Suddenly I was sobbing in giant, messy gulps, spluttering and gasping for air. I knew that something very bad had happened, worse than before. Something, or someone, threatened me still, but I couldn’t remember what.
“Please! Someone … I was running.…” I wasn’t making sense, the words coming out wrong. I couldn’t convey what I was thinking because I couldn’t rely on my brain to tell me the truth.
“Shhh …” Liam pulled me against him, so tight I could barely breathe. “It’s okay. Remember, the doctor said this could happen. You just need to rest. Let’s get you home.
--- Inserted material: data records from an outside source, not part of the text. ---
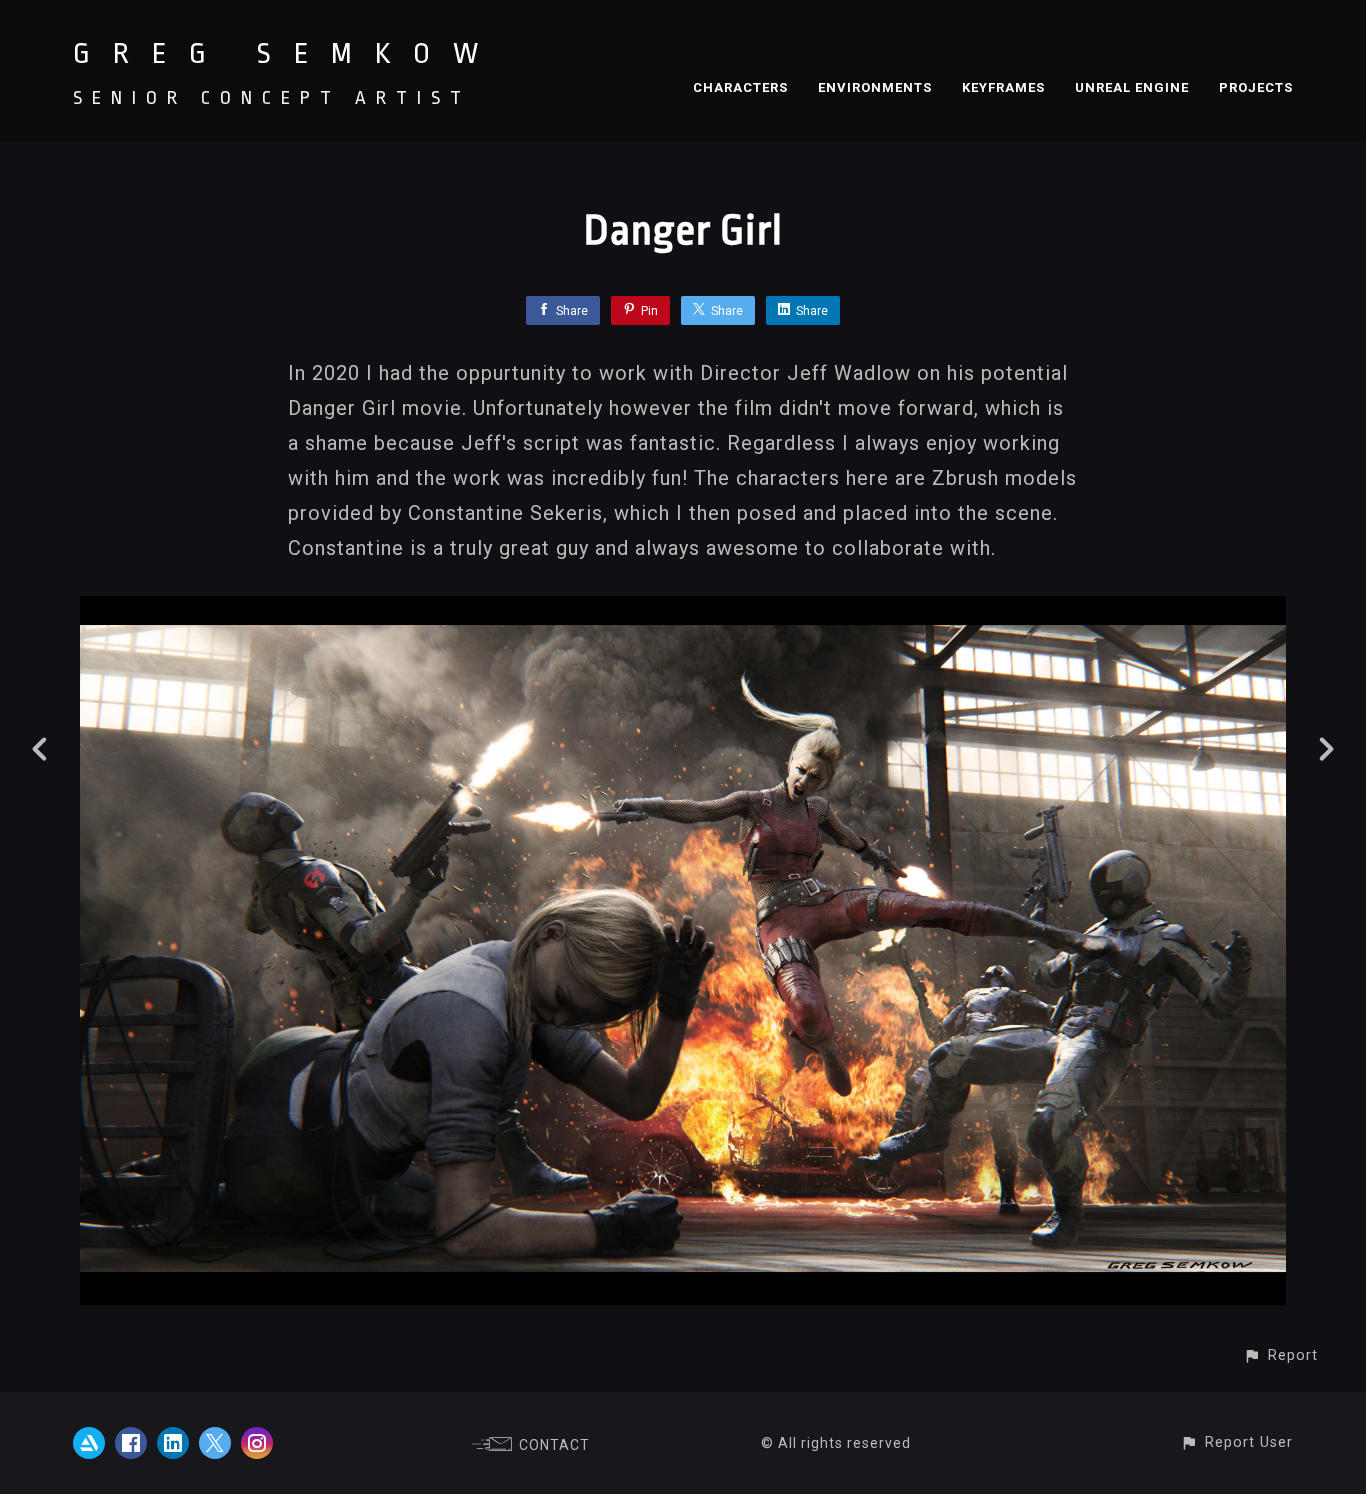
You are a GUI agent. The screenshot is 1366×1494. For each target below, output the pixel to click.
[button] (1280, 1355)
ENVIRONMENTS (875, 87)
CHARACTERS (740, 87)
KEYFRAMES (1003, 87)
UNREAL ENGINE (1132, 87)
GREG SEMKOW (287, 54)
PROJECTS (1256, 87)
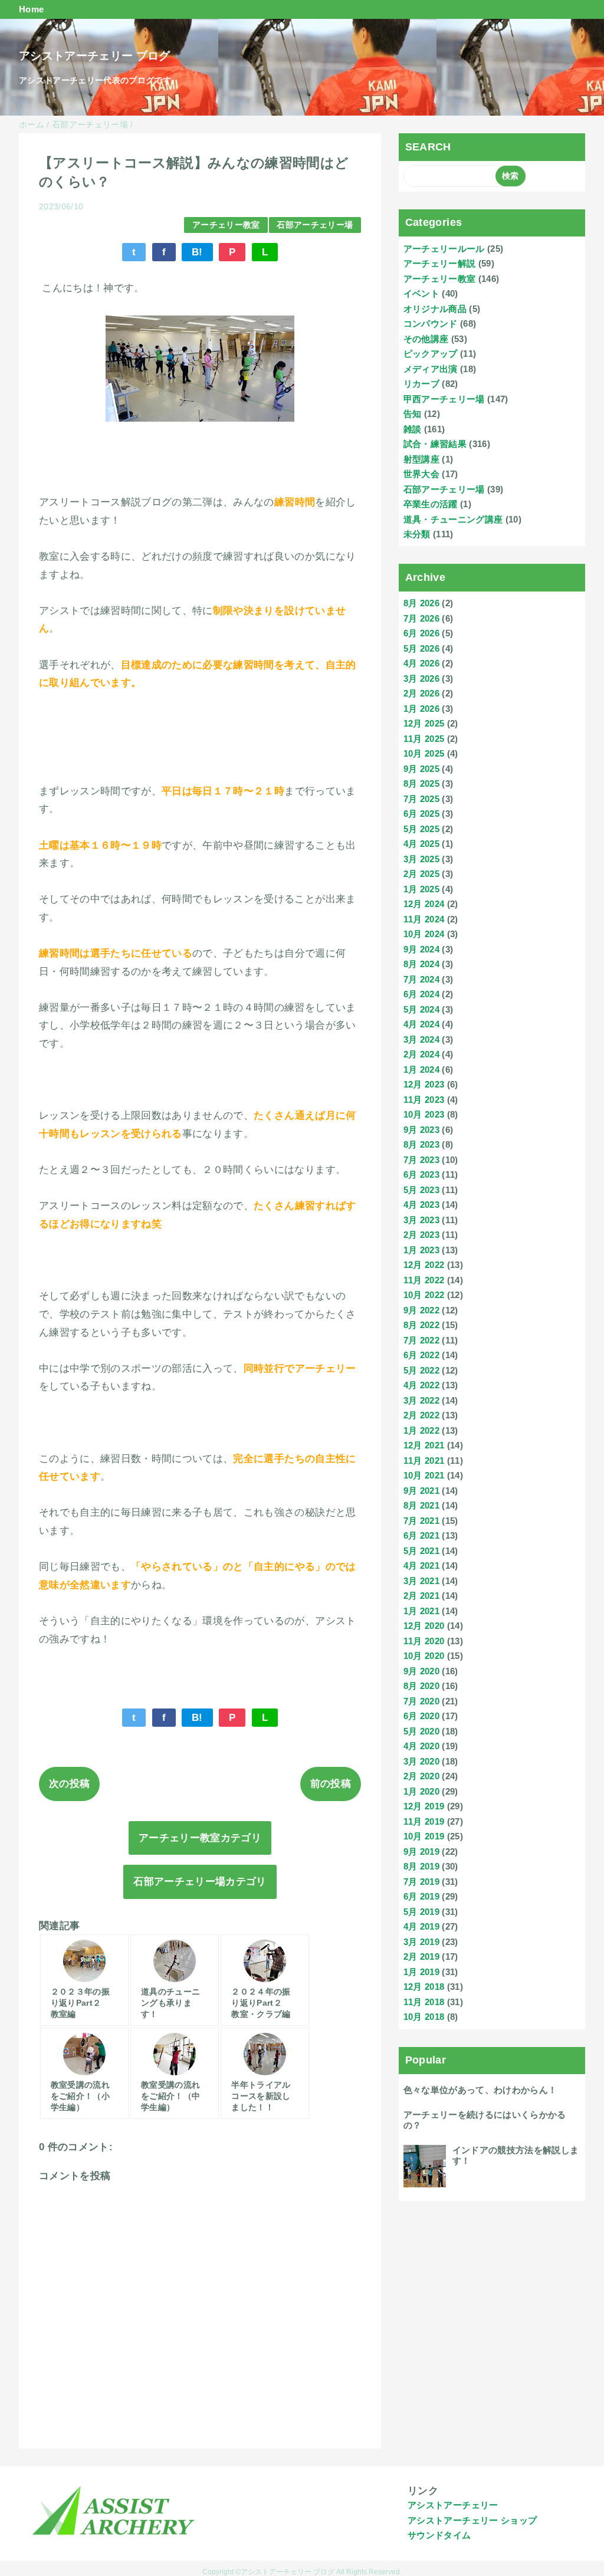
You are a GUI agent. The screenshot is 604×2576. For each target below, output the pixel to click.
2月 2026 (421, 693)
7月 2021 (421, 1521)
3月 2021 (421, 1581)
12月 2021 (424, 1445)
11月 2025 (424, 739)
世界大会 (421, 474)
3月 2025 (421, 859)
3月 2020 (421, 1761)
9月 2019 (421, 1851)
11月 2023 (424, 1100)
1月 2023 (421, 1250)
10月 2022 (424, 1295)
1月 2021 (421, 1611)
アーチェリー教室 (226, 225)
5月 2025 (421, 829)
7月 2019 (421, 1882)
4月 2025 (421, 844)
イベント (421, 293)
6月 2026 (421, 633)
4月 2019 (421, 1926)
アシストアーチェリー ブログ (94, 56)
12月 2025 (424, 723)
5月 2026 (421, 648)
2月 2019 (421, 1956)
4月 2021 (421, 1565)
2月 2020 (421, 1776)
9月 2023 (421, 1130)
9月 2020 (421, 1671)
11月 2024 (424, 919)
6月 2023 (421, 1174)
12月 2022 (424, 1265)
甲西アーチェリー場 (444, 399)
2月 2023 (421, 1235)
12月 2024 (424, 904)
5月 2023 (421, 1190)
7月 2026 (421, 618)
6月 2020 (421, 1716)
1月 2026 (421, 709)
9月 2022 (421, 1310)
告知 (412, 414)
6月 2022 (421, 1355)
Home (31, 9)
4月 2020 (421, 1746)
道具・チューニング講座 (453, 519)
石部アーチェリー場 (315, 225)
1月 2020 (421, 1791)
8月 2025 (421, 783)
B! (197, 252)
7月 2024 (421, 979)
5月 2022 (421, 1370)
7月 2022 (421, 1340)
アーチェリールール (444, 249)
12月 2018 (424, 1987)
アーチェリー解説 (439, 263)
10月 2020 (424, 1656)
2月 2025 (421, 874)
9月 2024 (421, 949)
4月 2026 (421, 663)
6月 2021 (421, 1535)
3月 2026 (421, 678)
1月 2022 (421, 1430)
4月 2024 (421, 1024)
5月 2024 (421, 1009)
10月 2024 (424, 934)
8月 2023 (421, 1144)
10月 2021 (424, 1475)
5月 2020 (421, 1731)
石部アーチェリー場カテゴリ (199, 1881)
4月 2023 (421, 1205)
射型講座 (421, 459)
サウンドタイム (439, 2535)
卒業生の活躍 (430, 504)
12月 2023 (424, 1084)
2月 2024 (421, 1054)
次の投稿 (69, 1783)
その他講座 (426, 339)
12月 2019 (424, 1806)
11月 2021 (424, 1460)
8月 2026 (421, 603)
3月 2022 (421, 1400)
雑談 (412, 429)
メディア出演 (430, 369)
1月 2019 (421, 1972)
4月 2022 (421, 1385)
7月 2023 (421, 1160)
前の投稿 (330, 1783)
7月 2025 (421, 799)
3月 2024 (421, 1039)
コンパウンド (430, 323)
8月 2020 (421, 1686)
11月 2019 (424, 1821)
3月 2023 (421, 1220)
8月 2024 (421, 964)
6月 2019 (421, 1896)
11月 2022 (424, 1280)
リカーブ (421, 384)
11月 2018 (424, 2002)
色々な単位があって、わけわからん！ (480, 2090)
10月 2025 (424, 753)
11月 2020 (424, 1641)
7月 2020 (421, 1701)
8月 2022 (421, 1325)
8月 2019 (421, 1866)
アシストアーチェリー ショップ (472, 2520)
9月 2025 (421, 769)
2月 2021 (421, 1596)
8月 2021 (421, 1505)
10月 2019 (424, 1836)
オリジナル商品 (435, 309)
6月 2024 (421, 994)
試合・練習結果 (435, 444)
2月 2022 (421, 1415)
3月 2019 (421, 1942)
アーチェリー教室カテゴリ (200, 1838)
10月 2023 (424, 1114)
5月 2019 (421, 1912)
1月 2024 (421, 1069)
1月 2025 (421, 889)
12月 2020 (424, 1626)
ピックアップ (430, 354)
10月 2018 (424, 2017)
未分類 (417, 534)
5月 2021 (421, 1551)
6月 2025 (421, 814)
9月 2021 (421, 1491)
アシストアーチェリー (453, 2505)
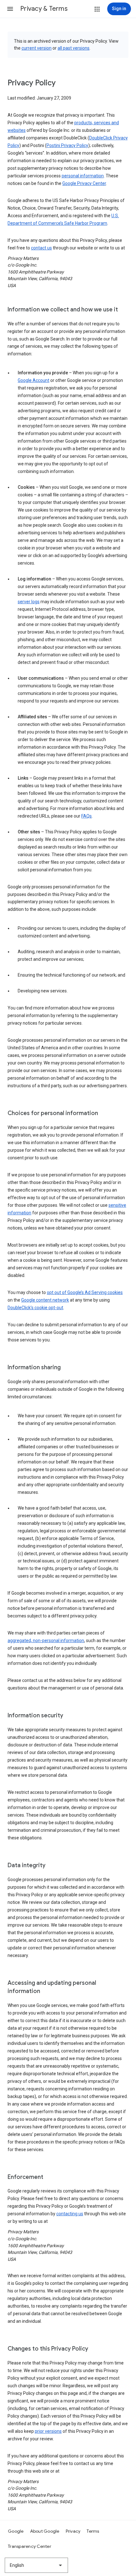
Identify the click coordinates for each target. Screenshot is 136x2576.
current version (37, 48)
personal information (83, 175)
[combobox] (36, 2565)
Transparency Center (29, 2546)
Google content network (45, 1300)
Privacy (73, 2531)
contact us (41, 247)
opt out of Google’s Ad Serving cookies (85, 1292)
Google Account (33, 380)
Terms (93, 2531)
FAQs (86, 816)
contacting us (69, 2213)
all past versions (74, 48)
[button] (10, 8)
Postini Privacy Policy (67, 145)
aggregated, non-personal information (46, 1640)
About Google (44, 2531)
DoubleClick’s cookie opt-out (35, 1307)
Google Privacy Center (84, 183)
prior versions (48, 2431)
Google (16, 2531)
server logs (29, 601)
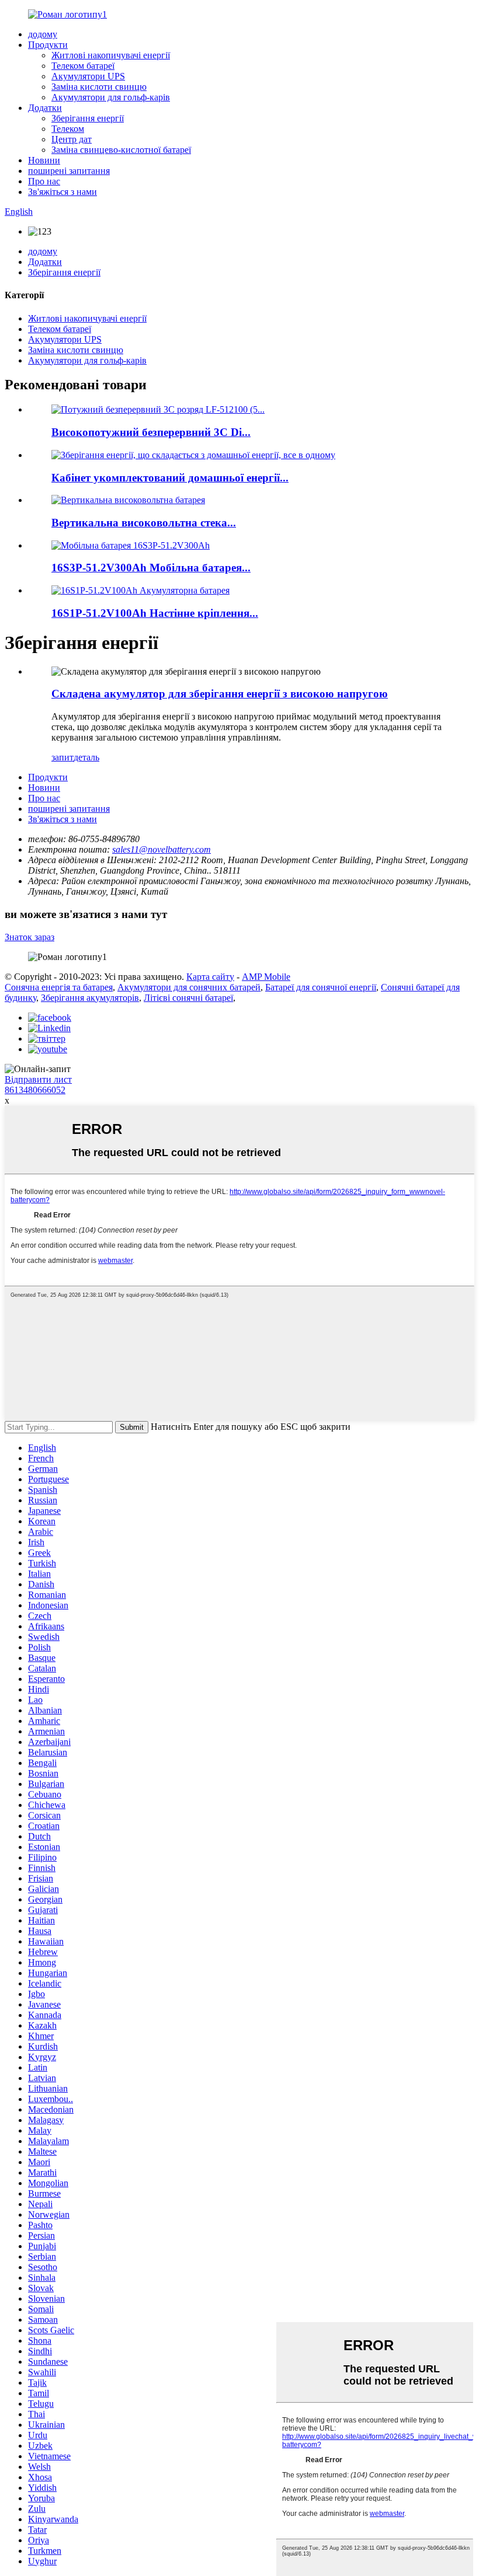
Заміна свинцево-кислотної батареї (121, 150)
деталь (86, 757)
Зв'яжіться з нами (62, 192)
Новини (44, 160)
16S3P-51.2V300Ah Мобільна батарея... (151, 567)
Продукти (48, 45)
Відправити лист (38, 1079)
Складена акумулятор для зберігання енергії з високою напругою (219, 693)
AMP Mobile (266, 977)
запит (62, 757)
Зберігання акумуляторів (90, 998)
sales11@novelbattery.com (161, 849)
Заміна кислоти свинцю (99, 87)
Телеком (67, 129)
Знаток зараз (29, 937)
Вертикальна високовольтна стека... (143, 522)
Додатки (45, 108)
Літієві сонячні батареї (188, 998)
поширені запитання (69, 171)
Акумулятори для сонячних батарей (189, 987)
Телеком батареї (82, 66)
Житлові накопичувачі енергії (110, 55)
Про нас (44, 181)
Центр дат (71, 139)
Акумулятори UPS (88, 76)
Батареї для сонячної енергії (320, 987)
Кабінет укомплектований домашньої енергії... (170, 478)
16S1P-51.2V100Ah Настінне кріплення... (154, 613)
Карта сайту (210, 977)
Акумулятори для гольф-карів (110, 97)
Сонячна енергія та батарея (59, 987)
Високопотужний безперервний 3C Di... (151, 432)
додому (42, 34)
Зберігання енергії (87, 118)
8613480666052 (35, 1090)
I’ll get your meds later.”
Downstairs, the chill of fall slid in through reception’s rotating doors; then suddenly we were outside and I tasted it on the breeze, saw it in the harsh slant of the shadows cast between clouds bloated with rain. The wind whispered ominously in the treetops as we crossed to the parking garage. The remnants of a storm were everywhere: broken boughs, torn leaves, standing water, pieces of garbage strewn over the road.
Liam kept his arm around me as he led me to the car. I caught sight of my reflection in the window as he unlocked the door. My short hair was more disheveled than usual, tufts sticking up in every direction. My eyes were charcoal-hued, circled by dark moons and sunken in my small, pale face. A massive bandage covered the lump on my temple.
I swiped at the water on the window, smearing my reflection into a swirl of distorted colors, someone completely unrecognizable from the person who’d stood there only seconds before.
* * *
The Mukilteo ferry terminal glowed in the fading light as we pulled up. Workers in high-vis vests shouted and waved their arms as we drove onto the boat. Soon it was chugging into the choppy waters of Puget Sound. The trip was only twenty minutes, so we didn’t bother going upstairs. Instead, I left Liam checking his phone while I went to the back of the car deck.
I stared at the steel-gray waters churning behind the ferry. Tears filled my eyes as reality smacked me in the face. This time yesterday I was about to get this ferry into Seattle to see my mom.
The mist swirled up and combined with the moisture on my cheeks. My relationship with my mother had become prickly these last few years. Distant. I’d never forgiven her for her cruel words, the arguments we’d had.
And now she was dead.
My cell phone rang. I looked at the caller ID and saw it flashing Andrew.
“Eva!” my brother exclaimed. “What’s going on? I’m at the hospital. Where are you?”
Andrew was the kind of person who waited a half hour after eating before going swimming; who stopped at a stop sign even in the middle of the night. If the sign said don’t walk on the grass, he didn’t walk on the grass. There was no way he’d understand my need to run, to hide, to get away from this.